Roughly 5½ million Americans are living with Alzheimer’s, a disease that ravages sufferers’ memories and, ultimately, stops their bodies from performing basic functions. There’s no cure, and not much that patients and their caregivers can do to stop the progression — but according to Joseph Jebelli, a neuroscientist and author of “In Pursuit of Memory: The Fight Against Alzheimer’s” (Little, Brown; out Oct. 31), hope is on the way. He estimates there will be a medication to prevent the disease within the next 10 to 20 years.
“[The idea is to push] the disease back, by developing a drug that we can give to someone years before they start experiencing symptoms,” Jebelli tells The Post. Researchers can use biomarkers — certain signs of the disease visible in spinal fluid and blood — to determine who may need early treatment.
“It will change the course of the disease, pushing it back to the point where not only do they not experience any symptoms, but they’re dying naturally,” Jebelli says.
Delaying the onset of the disease would have a huge impact on the number of cases. According to a 2007 study from Johns Hopkins, Jebelli writes, “if Alzheimer’s could be delayed for only one year, there would be 9 million fewer people with the disease by 2050.” Scientists at USC predict that a five-year delay “would effectively halve the globe’s 46 million [dementia] sufferers, saving health care services approximately $600 billion a year,” he writes.
It sounds simple enough, but progress has been slow in the 111 years since the disease was first discovered.
While Alzheimer’s-like symptoms such as memory loss and agitation have been documented throughout history, the disease wasn’t addressed until 1906, when a German doctor, Alois Alzheimer — for whom the disease was named in 1910 — identified familiar patterns in his aging patients and noticed changes in a patient’s brain tissue.
But he couldn’t figure out what was causing the memory loss, and in the decades after Alzheimer’s discovery, scientists were baffled as to what caused the brain degeneration.
“It’s a much trickier disease to understand in many ways, because with cancer and infectious diseases, there’s a very obvious target,” says Jebelli. “But with Alzheimer’s, the brain cells seem to just be withering away.”
And while doctors did their best to diagnose patients with the condition, which is the most common form of dementia, the disease has been underreported partly due to stigma, which stems from a fear of the disease — and the hopelessness that comes with it.
Experiencing that fear inspired Jebelli’s research: When he was 12, his beloved grandfather, Abbas, began to show signs of the disease. Jebelli and his family were stunned. An Iranian property developer, Abbas woke up at 5 every morning to hike, never drank and ate copious amounts of fish and vegetables. He passed away in 2012 from pneumonia, after years in decline.
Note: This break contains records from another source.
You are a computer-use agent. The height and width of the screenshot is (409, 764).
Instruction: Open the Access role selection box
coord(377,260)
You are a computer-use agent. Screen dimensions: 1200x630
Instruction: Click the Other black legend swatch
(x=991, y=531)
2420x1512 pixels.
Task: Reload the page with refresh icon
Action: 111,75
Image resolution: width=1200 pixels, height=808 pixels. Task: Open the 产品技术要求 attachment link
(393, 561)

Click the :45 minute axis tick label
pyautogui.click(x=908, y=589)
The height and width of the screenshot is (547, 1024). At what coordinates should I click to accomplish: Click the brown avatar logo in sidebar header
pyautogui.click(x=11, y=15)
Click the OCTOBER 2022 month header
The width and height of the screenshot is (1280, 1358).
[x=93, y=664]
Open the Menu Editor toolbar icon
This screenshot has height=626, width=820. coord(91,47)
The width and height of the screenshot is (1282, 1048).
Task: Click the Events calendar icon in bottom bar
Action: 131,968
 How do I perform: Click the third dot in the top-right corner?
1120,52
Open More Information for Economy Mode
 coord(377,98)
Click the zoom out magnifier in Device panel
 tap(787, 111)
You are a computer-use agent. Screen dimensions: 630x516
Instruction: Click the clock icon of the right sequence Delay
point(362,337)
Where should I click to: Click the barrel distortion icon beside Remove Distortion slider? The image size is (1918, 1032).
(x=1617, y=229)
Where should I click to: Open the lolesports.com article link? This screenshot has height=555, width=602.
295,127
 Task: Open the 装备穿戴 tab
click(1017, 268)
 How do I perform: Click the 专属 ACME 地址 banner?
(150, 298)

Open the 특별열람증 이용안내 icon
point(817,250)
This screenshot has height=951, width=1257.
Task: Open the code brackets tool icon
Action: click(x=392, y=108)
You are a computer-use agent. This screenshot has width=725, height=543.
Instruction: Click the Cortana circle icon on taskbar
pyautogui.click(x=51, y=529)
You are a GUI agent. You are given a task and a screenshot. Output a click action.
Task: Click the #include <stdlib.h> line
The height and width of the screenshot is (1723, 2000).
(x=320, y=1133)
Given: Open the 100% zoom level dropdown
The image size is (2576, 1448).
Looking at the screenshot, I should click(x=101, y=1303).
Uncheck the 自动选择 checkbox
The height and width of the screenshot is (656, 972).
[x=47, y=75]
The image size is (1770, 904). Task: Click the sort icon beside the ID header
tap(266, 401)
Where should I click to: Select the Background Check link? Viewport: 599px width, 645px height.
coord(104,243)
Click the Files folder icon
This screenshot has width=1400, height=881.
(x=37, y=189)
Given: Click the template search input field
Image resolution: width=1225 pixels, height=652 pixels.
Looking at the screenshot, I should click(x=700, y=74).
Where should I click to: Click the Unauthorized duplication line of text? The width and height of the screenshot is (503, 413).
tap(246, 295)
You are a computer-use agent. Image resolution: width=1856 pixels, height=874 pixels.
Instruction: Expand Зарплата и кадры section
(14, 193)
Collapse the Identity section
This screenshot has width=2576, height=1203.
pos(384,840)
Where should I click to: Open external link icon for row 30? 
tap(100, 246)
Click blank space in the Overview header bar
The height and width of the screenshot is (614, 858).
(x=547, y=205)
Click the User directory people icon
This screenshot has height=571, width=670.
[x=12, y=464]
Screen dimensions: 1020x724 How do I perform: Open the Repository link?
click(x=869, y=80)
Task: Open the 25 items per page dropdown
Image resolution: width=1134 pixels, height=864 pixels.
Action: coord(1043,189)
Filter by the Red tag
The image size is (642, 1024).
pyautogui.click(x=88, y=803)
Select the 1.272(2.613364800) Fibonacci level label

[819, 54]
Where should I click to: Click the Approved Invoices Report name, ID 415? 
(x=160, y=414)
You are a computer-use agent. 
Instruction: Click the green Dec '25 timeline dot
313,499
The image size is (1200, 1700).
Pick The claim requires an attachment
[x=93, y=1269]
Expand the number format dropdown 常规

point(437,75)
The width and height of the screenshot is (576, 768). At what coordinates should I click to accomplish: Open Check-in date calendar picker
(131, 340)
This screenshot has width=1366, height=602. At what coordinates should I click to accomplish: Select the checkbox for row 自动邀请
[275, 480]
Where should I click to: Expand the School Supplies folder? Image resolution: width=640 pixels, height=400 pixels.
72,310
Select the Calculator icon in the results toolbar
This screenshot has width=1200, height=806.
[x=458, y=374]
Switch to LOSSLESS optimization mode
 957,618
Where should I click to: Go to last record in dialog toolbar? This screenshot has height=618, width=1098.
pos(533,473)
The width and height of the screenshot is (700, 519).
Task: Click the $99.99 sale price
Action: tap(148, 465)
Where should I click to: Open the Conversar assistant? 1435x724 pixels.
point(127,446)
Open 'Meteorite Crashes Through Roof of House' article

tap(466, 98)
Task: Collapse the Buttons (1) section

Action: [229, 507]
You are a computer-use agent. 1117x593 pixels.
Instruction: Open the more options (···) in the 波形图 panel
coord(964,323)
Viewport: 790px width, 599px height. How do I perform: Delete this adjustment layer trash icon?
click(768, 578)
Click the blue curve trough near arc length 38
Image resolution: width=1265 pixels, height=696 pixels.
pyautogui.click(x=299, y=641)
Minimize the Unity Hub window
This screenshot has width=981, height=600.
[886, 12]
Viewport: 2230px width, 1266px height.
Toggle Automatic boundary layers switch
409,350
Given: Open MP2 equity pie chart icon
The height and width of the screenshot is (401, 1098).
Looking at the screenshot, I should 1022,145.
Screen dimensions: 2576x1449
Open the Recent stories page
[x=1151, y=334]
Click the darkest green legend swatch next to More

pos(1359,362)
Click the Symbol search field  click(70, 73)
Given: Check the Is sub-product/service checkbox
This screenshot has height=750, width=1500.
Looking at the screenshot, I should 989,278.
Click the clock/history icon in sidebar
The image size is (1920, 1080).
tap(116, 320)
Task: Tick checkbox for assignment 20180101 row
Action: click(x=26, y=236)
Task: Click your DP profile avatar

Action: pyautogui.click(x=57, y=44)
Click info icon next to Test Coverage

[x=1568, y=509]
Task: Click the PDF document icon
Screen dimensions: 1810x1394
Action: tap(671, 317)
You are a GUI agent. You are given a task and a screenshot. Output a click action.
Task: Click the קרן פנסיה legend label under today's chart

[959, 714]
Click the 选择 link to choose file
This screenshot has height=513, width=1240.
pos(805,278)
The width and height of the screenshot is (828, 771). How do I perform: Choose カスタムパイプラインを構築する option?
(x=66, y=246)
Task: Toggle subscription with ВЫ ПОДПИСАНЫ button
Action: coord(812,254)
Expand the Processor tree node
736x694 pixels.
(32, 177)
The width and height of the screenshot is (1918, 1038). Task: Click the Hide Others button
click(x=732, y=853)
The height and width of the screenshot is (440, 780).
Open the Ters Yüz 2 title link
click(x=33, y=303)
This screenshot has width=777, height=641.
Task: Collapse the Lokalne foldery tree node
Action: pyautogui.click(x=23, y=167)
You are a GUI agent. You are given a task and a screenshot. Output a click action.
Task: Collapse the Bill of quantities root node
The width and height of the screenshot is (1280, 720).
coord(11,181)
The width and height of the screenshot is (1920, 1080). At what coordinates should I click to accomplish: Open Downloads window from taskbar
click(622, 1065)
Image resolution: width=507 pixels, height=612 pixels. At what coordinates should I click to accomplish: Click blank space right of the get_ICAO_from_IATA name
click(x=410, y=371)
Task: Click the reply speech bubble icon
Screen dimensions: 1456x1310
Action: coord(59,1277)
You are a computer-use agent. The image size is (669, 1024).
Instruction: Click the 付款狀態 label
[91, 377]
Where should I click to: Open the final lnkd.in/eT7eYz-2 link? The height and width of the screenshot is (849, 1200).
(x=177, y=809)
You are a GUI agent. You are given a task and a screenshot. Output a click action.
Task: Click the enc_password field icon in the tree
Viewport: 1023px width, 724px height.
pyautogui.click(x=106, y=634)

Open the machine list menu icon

“It was interesting, because my granddad did live a very healthy lifestyle, and he still succumbed to Alzheimer’s. And a lot of the patients I spoke to as well were very healthy and very well-educated,” says Jebelli. But he says that a healthy diet, exercise and mental stimulation — like reading and socializing — have indeed been shown to fight off the symptoms of the disease.
“When you look at the science and the population studies, there is still a very strong connection between all these lifestyle factors and reducing your risk of Alzheimer’s,” he says. Jebelli points out that cardiovascular disease, for example, has been linked to Alzheimer’s and cognitive decline.
Those same studies have helped scientists get a better grasp on what causes the severe memory loss, and moved the neuroscience community closer to an effective treatment.
“We now understand that Alzheimer’s seems to be caused by these proteins called plaques and tangles [in the brain],” he says. “What we’re doing now is actually targeting the underlying biology of the disease, instead of just targeting the symptoms, which is what scientists were doing [before].”
A better understanding of the disease means a growing understanding of how to treat it.
“The drug trials so far have actually been quite disastrous,” says Jebelli — likely because drugs were given to patients when their symptoms were too advanced. But those failures gave scientists a better understanding of how the disease unfolds, and forced them to develop methods to predict a person’s odds of getting the disease
Researchers are also looking at ways to reverse symptoms that have already arisen.
“Doctors are doing amazing things with [human] stem cells,” says Jebelli, including reprogramming them into brain cells that are then implanted in Alzheimer’s patients’ brains. This treatment will require more research and time, but Jebelli says it’s “still a possibility.”
Given the potential of stem cells and drugs that could prevent the disease from developing, Jebelli is quite optimistic about the future of Alzheimer’s prevention and treatment: “We’re at the beginning of the end.”